The definition of what is classed as a wild mammal should also be taken into consideration and refers to any mammal which lives in the wild or any wild mammal which is bred or kept in captivity before being released. Rats and rabbits are excluded from the legislation.
Although the Hunting Act 2005 is quite specific on what it covers, there are some exemptions. The Act allows up to two dogs to be used for flushing or stalking a wild mammal for certain purposes. Only one dog can be used to stalk or flush a wild mammal if the reason is to reduce or prevent significant damage to game or wild birds which are kept or preserved for shooting.
A defined purpose in the legislation relates to the protection of wild birds, crops, fisheries, livestock and game birds or it can be associated with field trials or acquiring meat.

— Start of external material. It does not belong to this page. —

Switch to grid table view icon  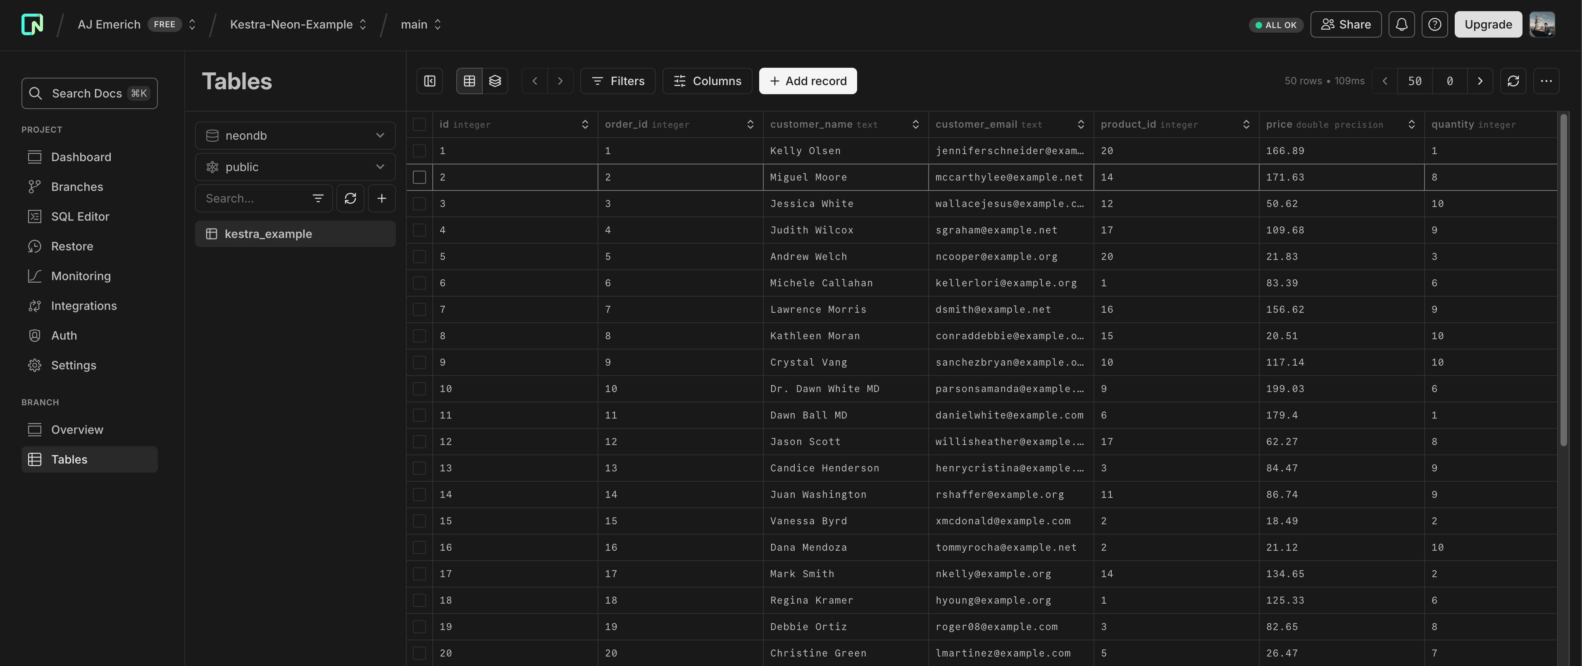[x=469, y=81]
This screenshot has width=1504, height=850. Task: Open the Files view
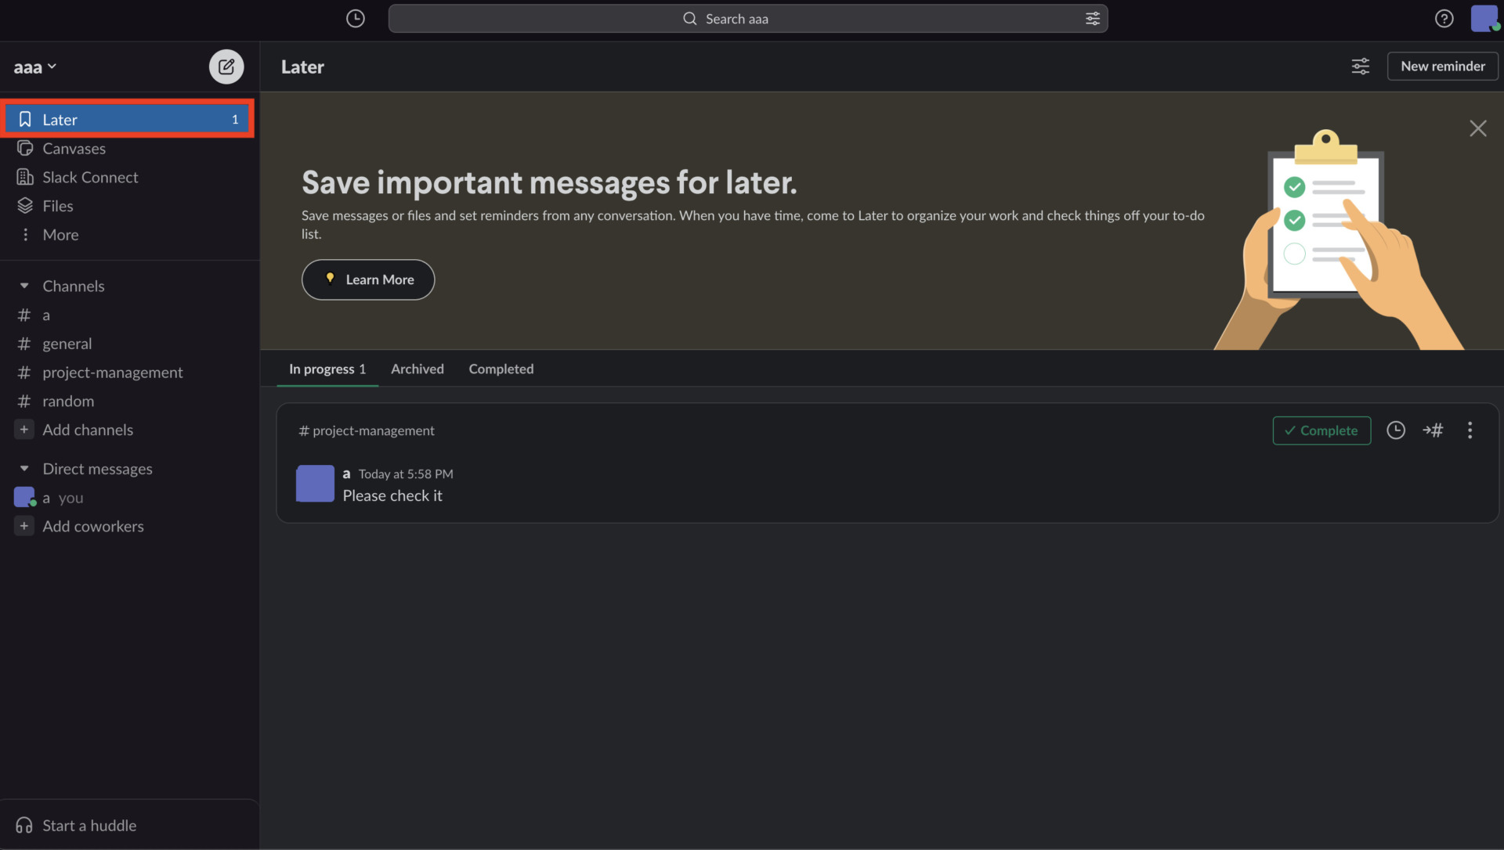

In order for the exemptions to apply, the above activities must be carried out with permission and appropriate steps must be implemented. Once the wild mammal has been shot dead, the individual must bring the dog under control.
An individual using a dog must obtain full written permission from a land owner or provide evidence that they are the land owners if they are asked to do so by a police officer.
The sport of fox hunting does not fall within any of the allowable conditions of the Hunting Act and it is therefore classed as being a criminal offence.
If an individual is found to be fox hunting, the Hunting Act states that the individual can face a £5,000 fine. In addition, vehicles, dogs and related equipment used for hunting may be confiscated and in some instances destroyed where appropriate.
If found to be fox hunting and an individual refuses to pay a fine or meet a confiscation order, they may be liable for prosecution and custodial sentence. If an individual allows their land to be used for a hunting offence, they will be guilty of breaching the Hunting Act and liable for prosecution themselves.
Challenges to the Hunting Act
Since the implementation of the Hunting Act 2005, many supporters of Fox Hunting have stated that the Act contravenes several rights within the Human Rights Act 1998 including;
Article 8 – Relates to respect for private and family life
Article 11 – Freedom of association and assembly
Article 14 – Anti Discrimination
In addition to the above, there has also been a legal challenge to the Hunting Act 2005 because it was felt that the legislation breached many European Union legislation in relation to the free movement of goods.
These challenges have been taken to the High Court and Court of Appeal without success.
Since the introduction of the Hunting Act, there have been many campaigns against its implementation with arguments being raised that the legislation is both confusing and focused on prosecution rather than safeguarding the rights of animals. Although the sport is illegal, Fox Hunting is still a practice which is carried out in the UK, but under the strict parameters of the law.
Huntsmen can shoot foxes which is not covered under the 2005 Hunting Act legislation. Furthermore, many people have argued that policing issues such as hunting in the countryside is removing valuable police resources from other important areas such as drug use and theft.
Even with the new legislation to safeguard animals, Fox Hunting continues to be controversial and with the current laws from 2005 mean that the sport is against the law.